__Raw data__.
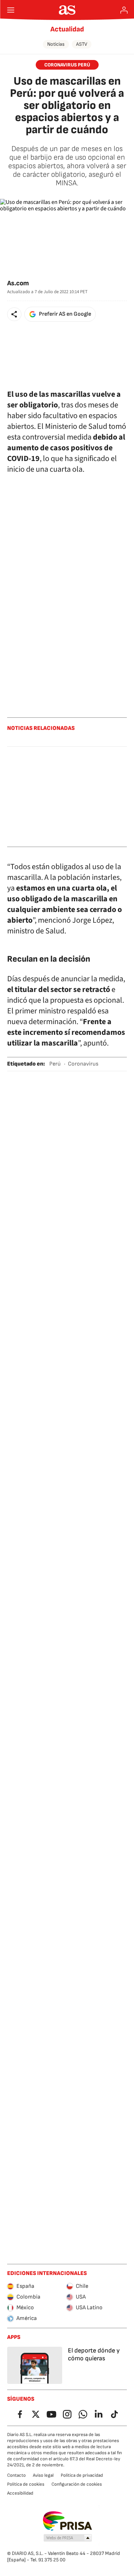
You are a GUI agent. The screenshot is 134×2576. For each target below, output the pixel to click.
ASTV (81, 44)
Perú (55, 1064)
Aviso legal (43, 2475)
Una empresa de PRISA (67, 2521)
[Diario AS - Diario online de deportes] (67, 10)
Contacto (16, 2475)
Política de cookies (25, 2484)
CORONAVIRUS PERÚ (67, 65)
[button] (14, 314)
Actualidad (67, 29)
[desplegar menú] (11, 10)
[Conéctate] (124, 10)
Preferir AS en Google (65, 314)
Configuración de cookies (76, 2484)
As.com (18, 283)
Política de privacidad (82, 2475)
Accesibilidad (20, 2493)
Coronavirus (83, 1064)
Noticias (56, 44)
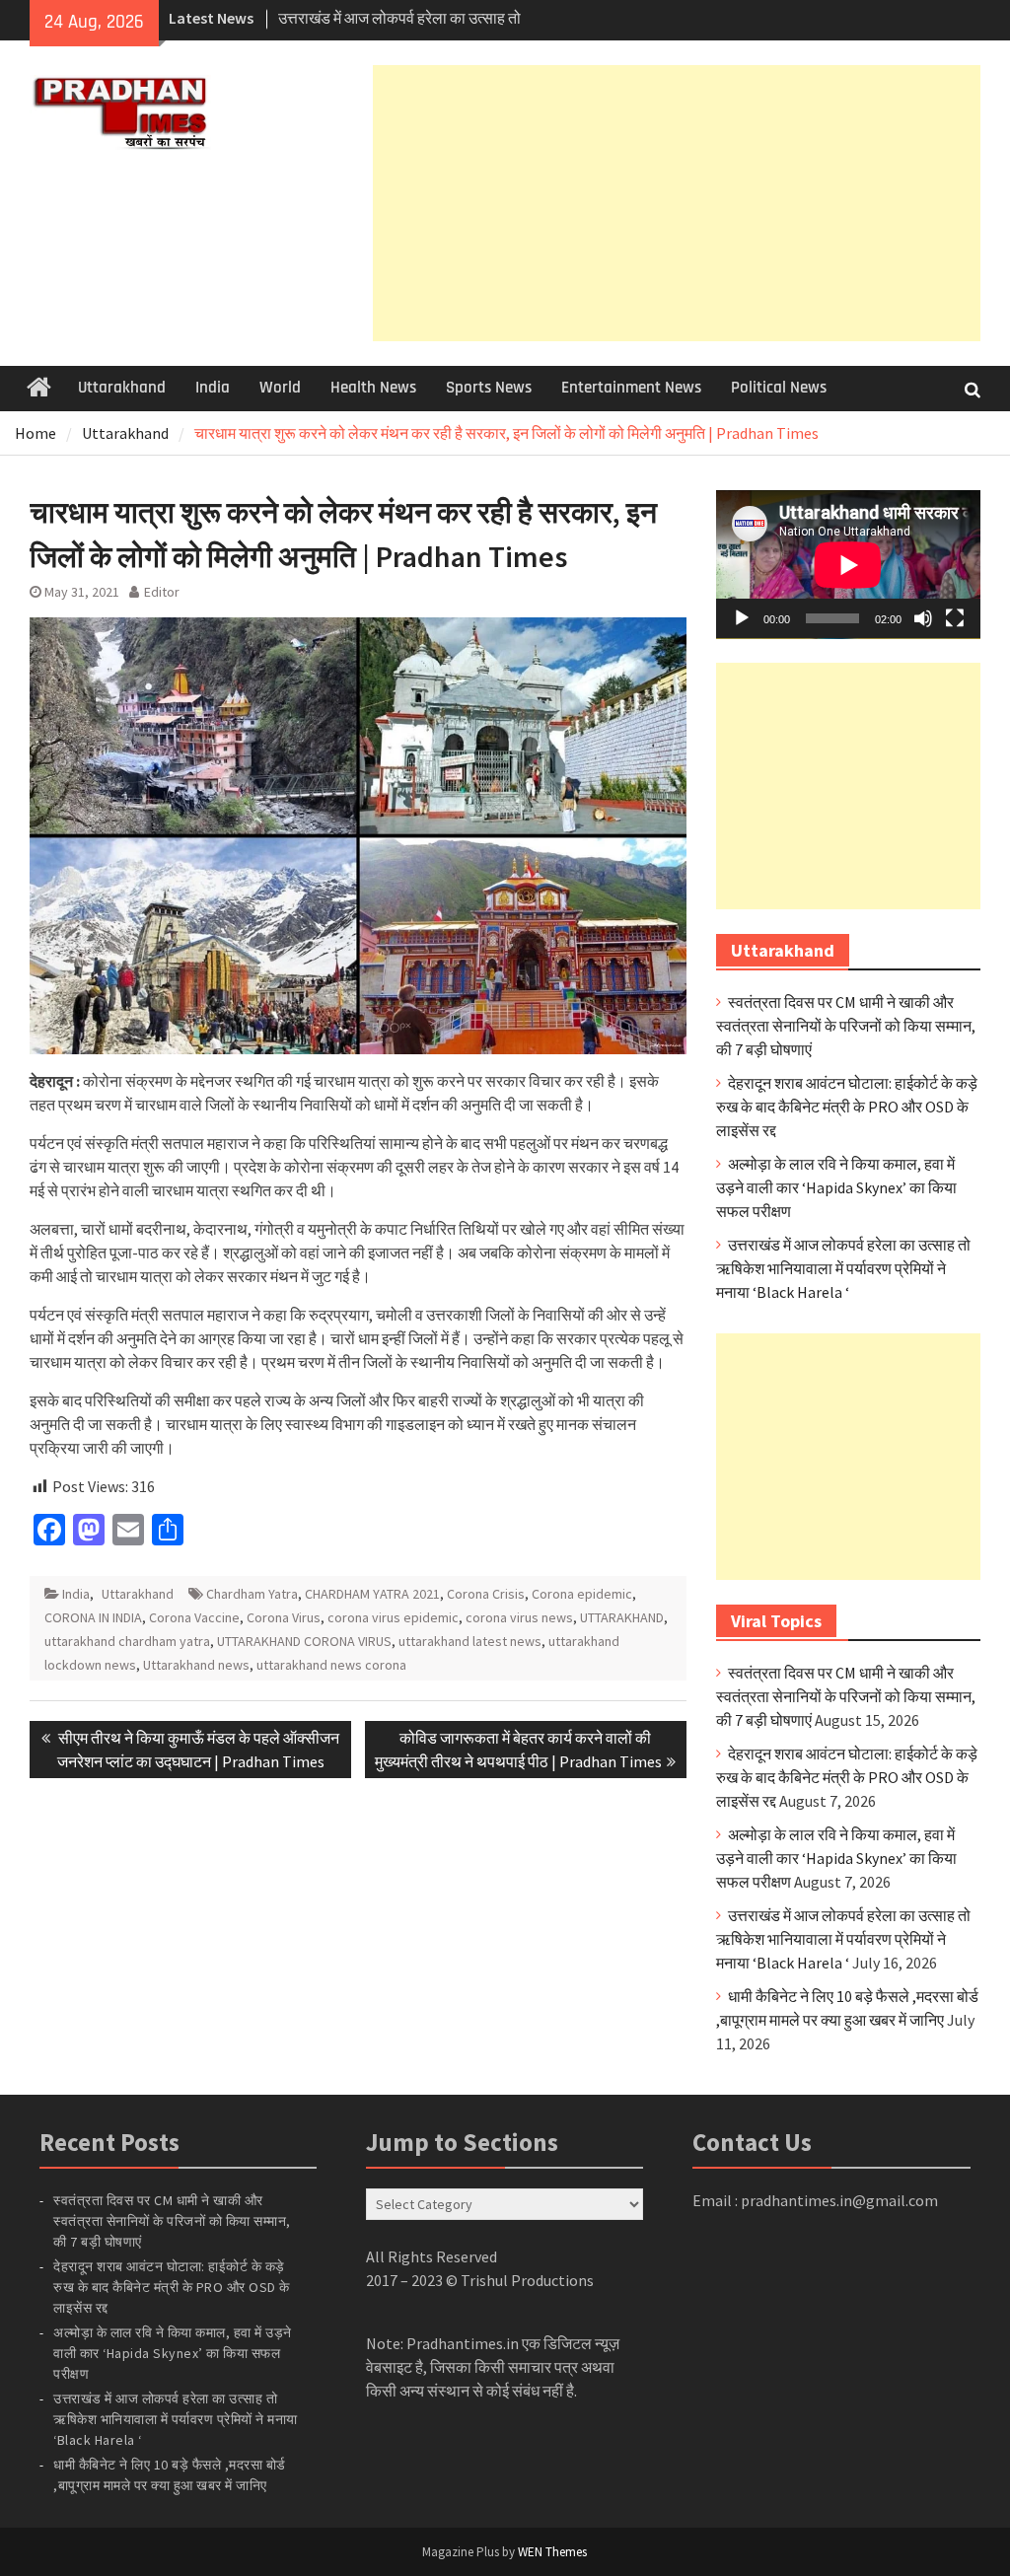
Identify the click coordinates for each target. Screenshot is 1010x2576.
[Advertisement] (676, 203)
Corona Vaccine (194, 1617)
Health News (373, 387)
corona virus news (519, 1617)
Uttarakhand (122, 387)
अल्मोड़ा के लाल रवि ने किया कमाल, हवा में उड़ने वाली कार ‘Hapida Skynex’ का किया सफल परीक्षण (836, 1187)
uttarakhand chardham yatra (127, 1641)
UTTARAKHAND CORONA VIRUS (304, 1641)
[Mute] (923, 618)
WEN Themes (552, 2551)
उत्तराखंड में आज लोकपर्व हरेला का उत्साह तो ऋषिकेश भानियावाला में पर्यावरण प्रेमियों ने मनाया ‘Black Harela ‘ (843, 1268)
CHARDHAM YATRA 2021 (372, 1594)
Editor (162, 592)
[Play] (742, 618)
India (212, 387)
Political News (779, 387)
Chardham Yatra (252, 1594)
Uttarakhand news (196, 1665)
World (280, 387)
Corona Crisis (486, 1594)
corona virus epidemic (393, 1617)
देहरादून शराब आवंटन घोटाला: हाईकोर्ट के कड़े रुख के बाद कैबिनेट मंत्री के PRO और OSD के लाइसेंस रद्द (846, 1106)
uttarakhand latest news (469, 1641)
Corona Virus (284, 1617)
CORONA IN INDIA (93, 1617)
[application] (848, 564)
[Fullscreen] (955, 618)
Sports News (489, 387)
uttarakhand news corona (331, 1665)
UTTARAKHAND (622, 1617)
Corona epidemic (582, 1594)
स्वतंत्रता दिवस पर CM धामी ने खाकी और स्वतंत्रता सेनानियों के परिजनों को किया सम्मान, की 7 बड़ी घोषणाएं (845, 1025)
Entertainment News (631, 387)
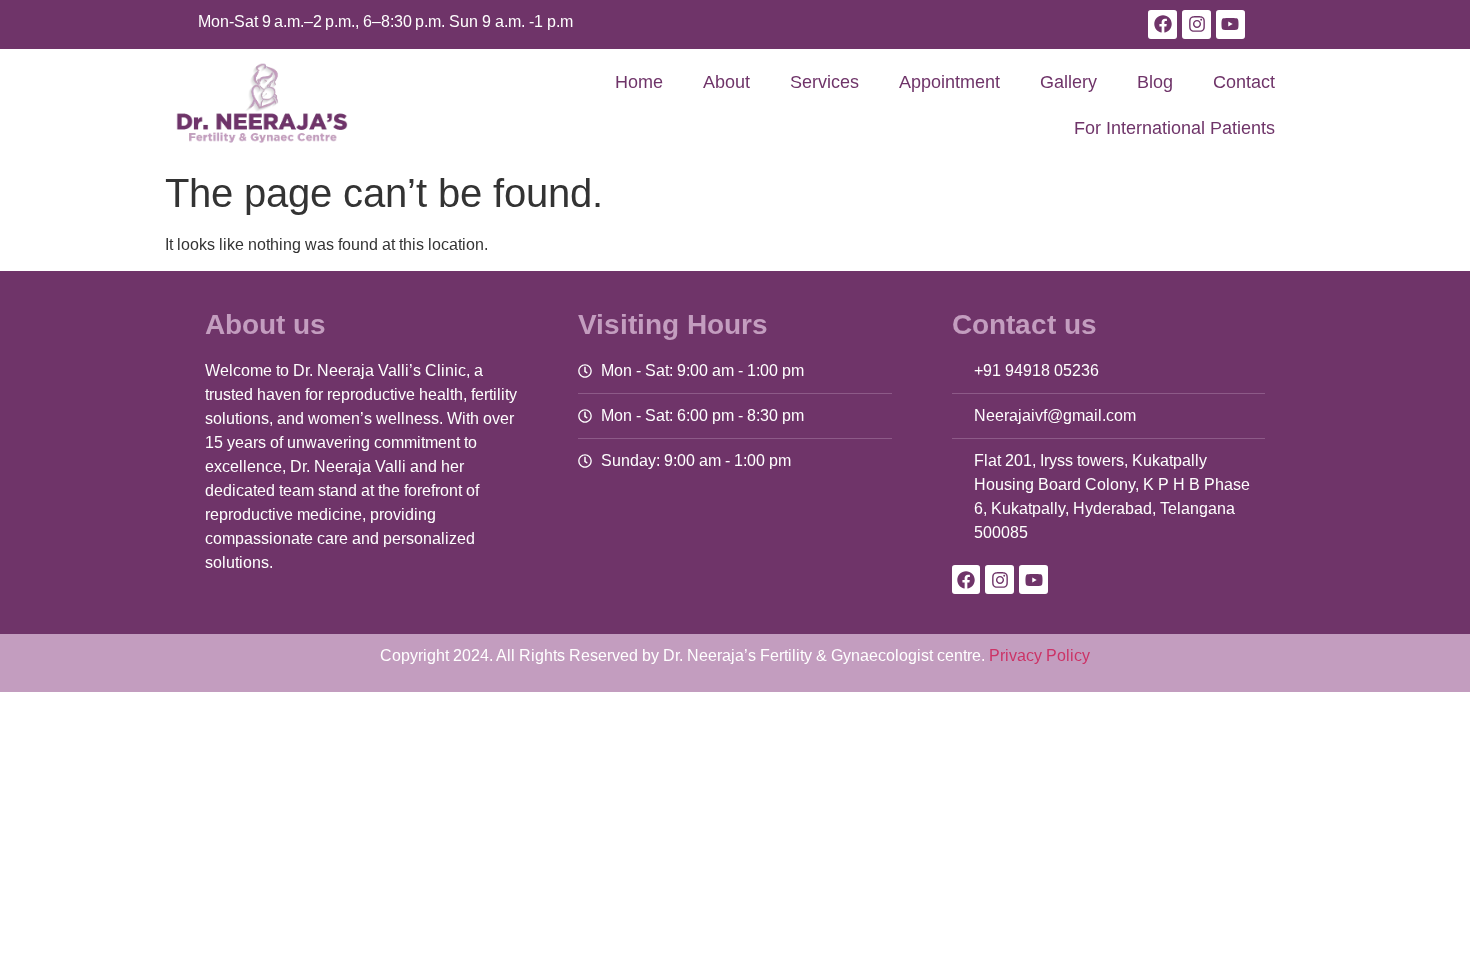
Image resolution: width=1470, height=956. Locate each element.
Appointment (949, 82)
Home (639, 82)
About (726, 82)
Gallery (1068, 82)
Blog (1155, 82)
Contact (1244, 82)
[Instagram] (1196, 24)
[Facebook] (1162, 24)
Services (824, 82)
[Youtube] (1230, 24)
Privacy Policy (1039, 655)
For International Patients (1174, 128)
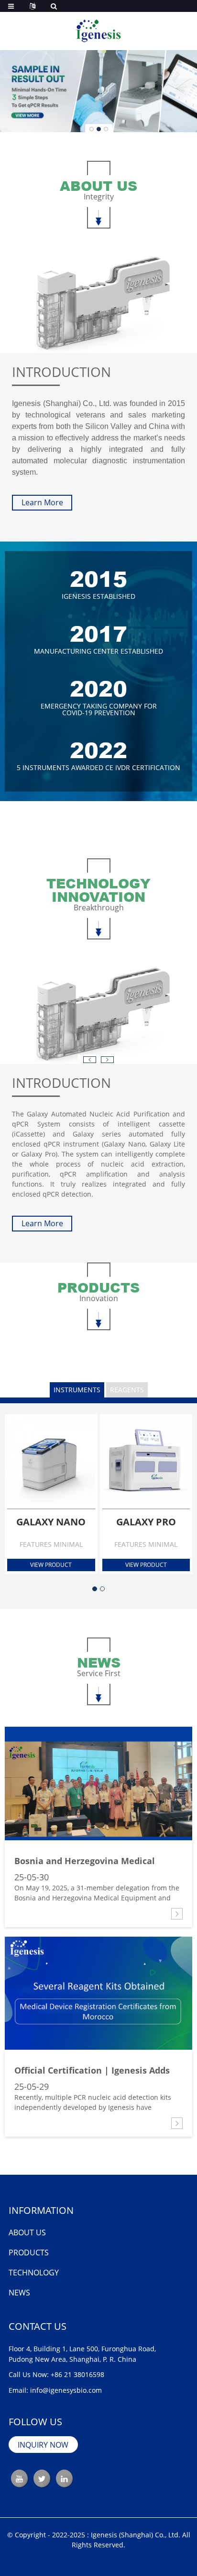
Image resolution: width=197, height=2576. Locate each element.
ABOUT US (27, 2232)
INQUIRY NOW (43, 2445)
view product (51, 1565)
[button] (91, 129)
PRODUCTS (29, 2252)
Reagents (127, 1389)
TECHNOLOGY (34, 2272)
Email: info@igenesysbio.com (55, 2390)
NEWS (19, 2292)
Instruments (77, 1389)
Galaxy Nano (51, 1522)
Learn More (42, 502)
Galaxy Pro (146, 1522)
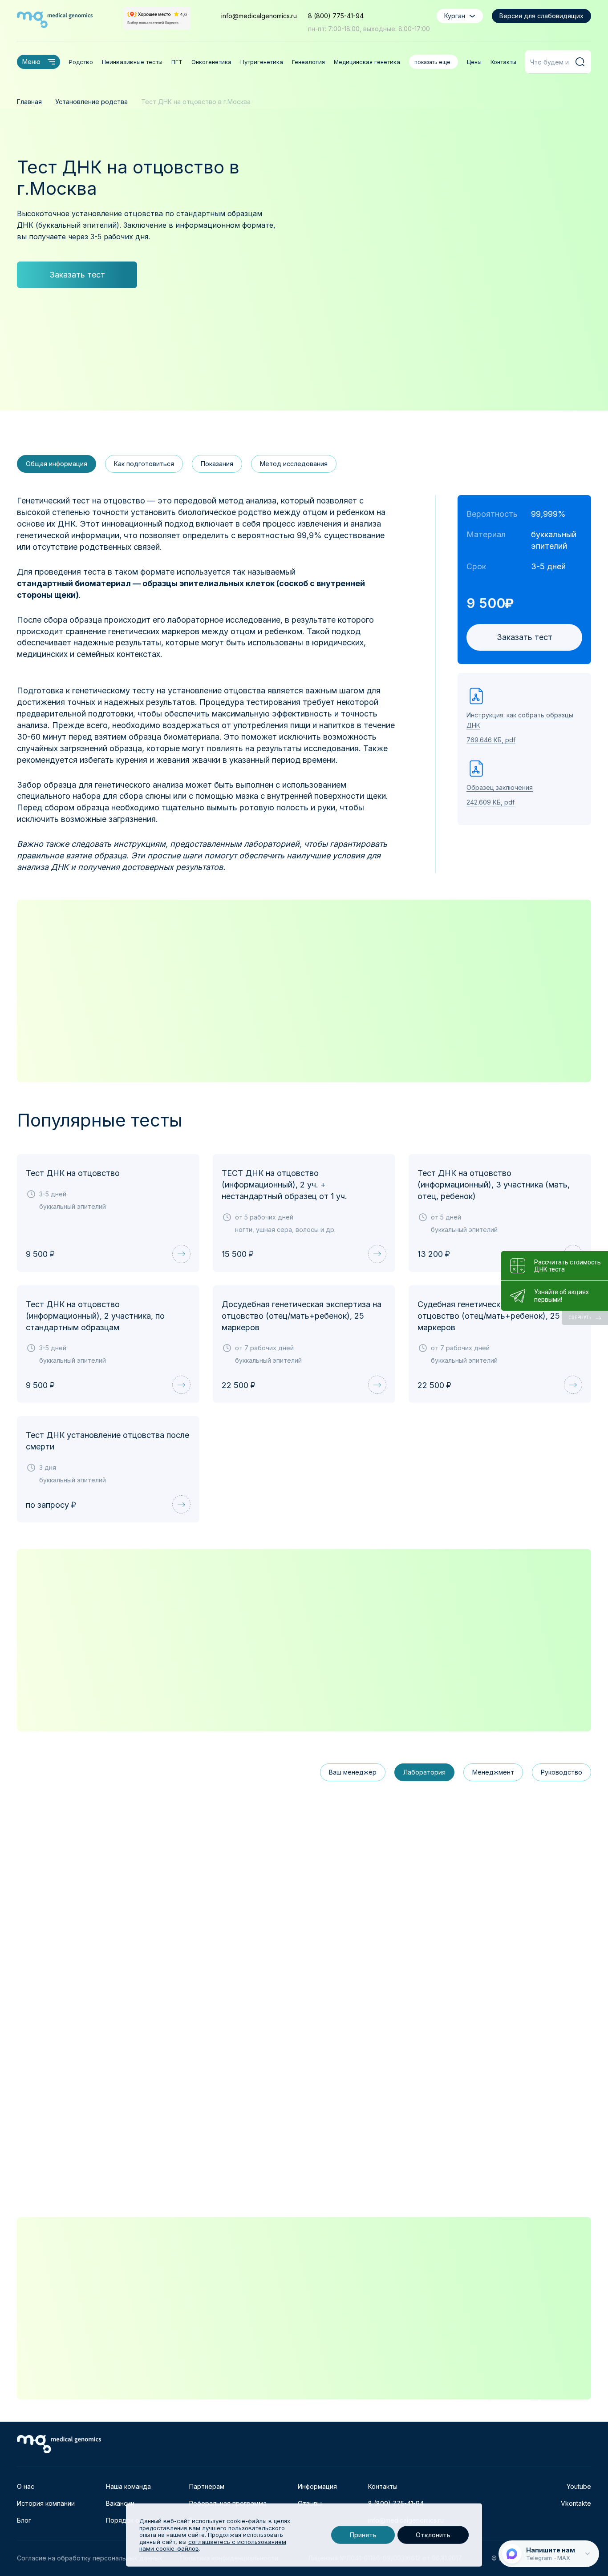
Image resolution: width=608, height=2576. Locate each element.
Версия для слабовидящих (541, 16)
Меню (31, 61)
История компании (46, 2503)
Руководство (561, 1772)
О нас (25, 2486)
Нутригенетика (261, 61)
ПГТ (176, 61)
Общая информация (56, 463)
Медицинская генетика (367, 61)
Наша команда (128, 2486)
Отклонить (433, 2535)
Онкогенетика (211, 61)
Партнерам (206, 2486)
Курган (454, 16)
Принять (363, 2535)
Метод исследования (294, 463)
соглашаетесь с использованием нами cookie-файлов (212, 2545)
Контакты (503, 61)
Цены (474, 61)
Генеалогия (308, 61)
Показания (217, 463)
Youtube (579, 2486)
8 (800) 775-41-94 (336, 16)
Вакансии (120, 2503)
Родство (81, 61)
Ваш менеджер (353, 1772)
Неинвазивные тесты (132, 61)
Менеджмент (493, 1772)
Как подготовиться (144, 463)
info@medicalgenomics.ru (259, 16)
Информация (317, 2486)
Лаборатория (424, 1772)
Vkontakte (576, 2503)
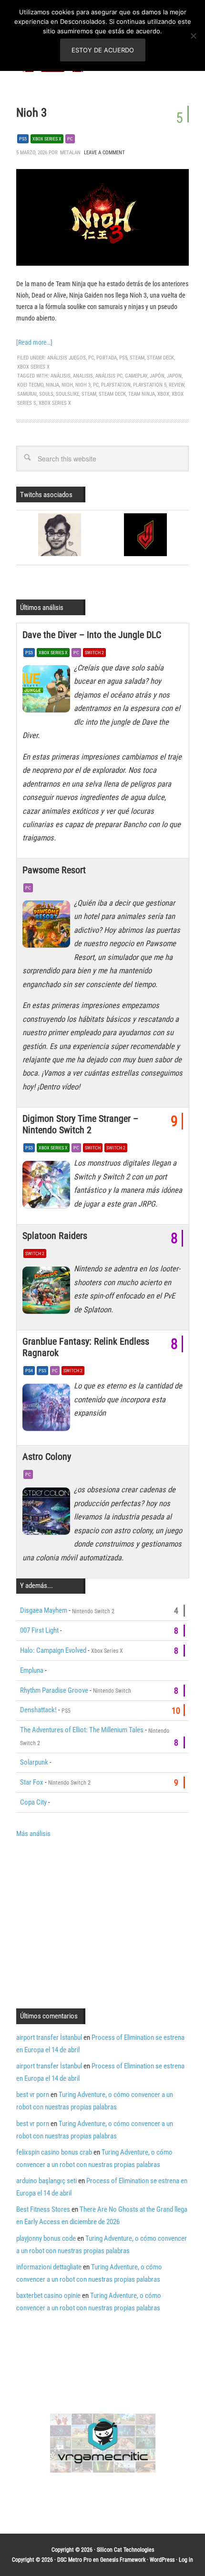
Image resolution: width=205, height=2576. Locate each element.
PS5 (23, 138)
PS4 (29, 1370)
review (176, 385)
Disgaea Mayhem (43, 1610)
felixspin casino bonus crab (54, 2152)
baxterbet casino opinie (48, 2295)
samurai (27, 394)
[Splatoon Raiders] (48, 1292)
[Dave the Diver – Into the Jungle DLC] (48, 691)
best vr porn (32, 2094)
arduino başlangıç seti (46, 2181)
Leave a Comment (104, 153)
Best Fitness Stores (43, 2209)
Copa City (33, 1802)
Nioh (67, 385)
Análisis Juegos (66, 358)
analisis (83, 376)
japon (174, 376)
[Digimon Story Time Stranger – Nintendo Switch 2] (48, 1187)
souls (46, 394)
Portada (106, 358)
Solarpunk (34, 1762)
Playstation (116, 385)
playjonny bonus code (46, 2238)
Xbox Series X (47, 138)
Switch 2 (94, 652)
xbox (163, 394)
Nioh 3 (31, 113)
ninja (52, 385)
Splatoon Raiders (54, 1235)
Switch (93, 1147)
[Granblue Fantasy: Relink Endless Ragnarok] (48, 1409)
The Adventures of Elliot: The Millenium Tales (82, 1730)
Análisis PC (109, 376)
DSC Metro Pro (74, 2559)
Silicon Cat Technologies (125, 2549)
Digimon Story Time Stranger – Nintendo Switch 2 (80, 1124)
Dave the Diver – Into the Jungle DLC (91, 634)
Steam (137, 358)
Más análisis (33, 1833)
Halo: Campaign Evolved (53, 1650)
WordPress (162, 2559)
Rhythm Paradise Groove (54, 1690)
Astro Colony (46, 1456)
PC (70, 138)
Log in (186, 2559)
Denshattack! (38, 1710)
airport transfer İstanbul (49, 2037)
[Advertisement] (96, 1922)
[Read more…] (34, 342)
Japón (157, 376)
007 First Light (39, 1630)
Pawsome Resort (54, 870)
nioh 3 (83, 385)
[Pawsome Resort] (48, 927)
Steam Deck (160, 358)
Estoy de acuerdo (103, 50)
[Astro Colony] (48, 1513)
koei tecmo (30, 385)
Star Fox (31, 1782)
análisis (61, 376)
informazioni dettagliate (49, 2267)
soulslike (67, 394)
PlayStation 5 (149, 385)
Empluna (31, 1670)
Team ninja (141, 394)
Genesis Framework (122, 2559)
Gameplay (136, 376)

__Task directions__.
Count every line that holds the word "cookies" in the entries, and state the result alone.

__Solution for this task__.
2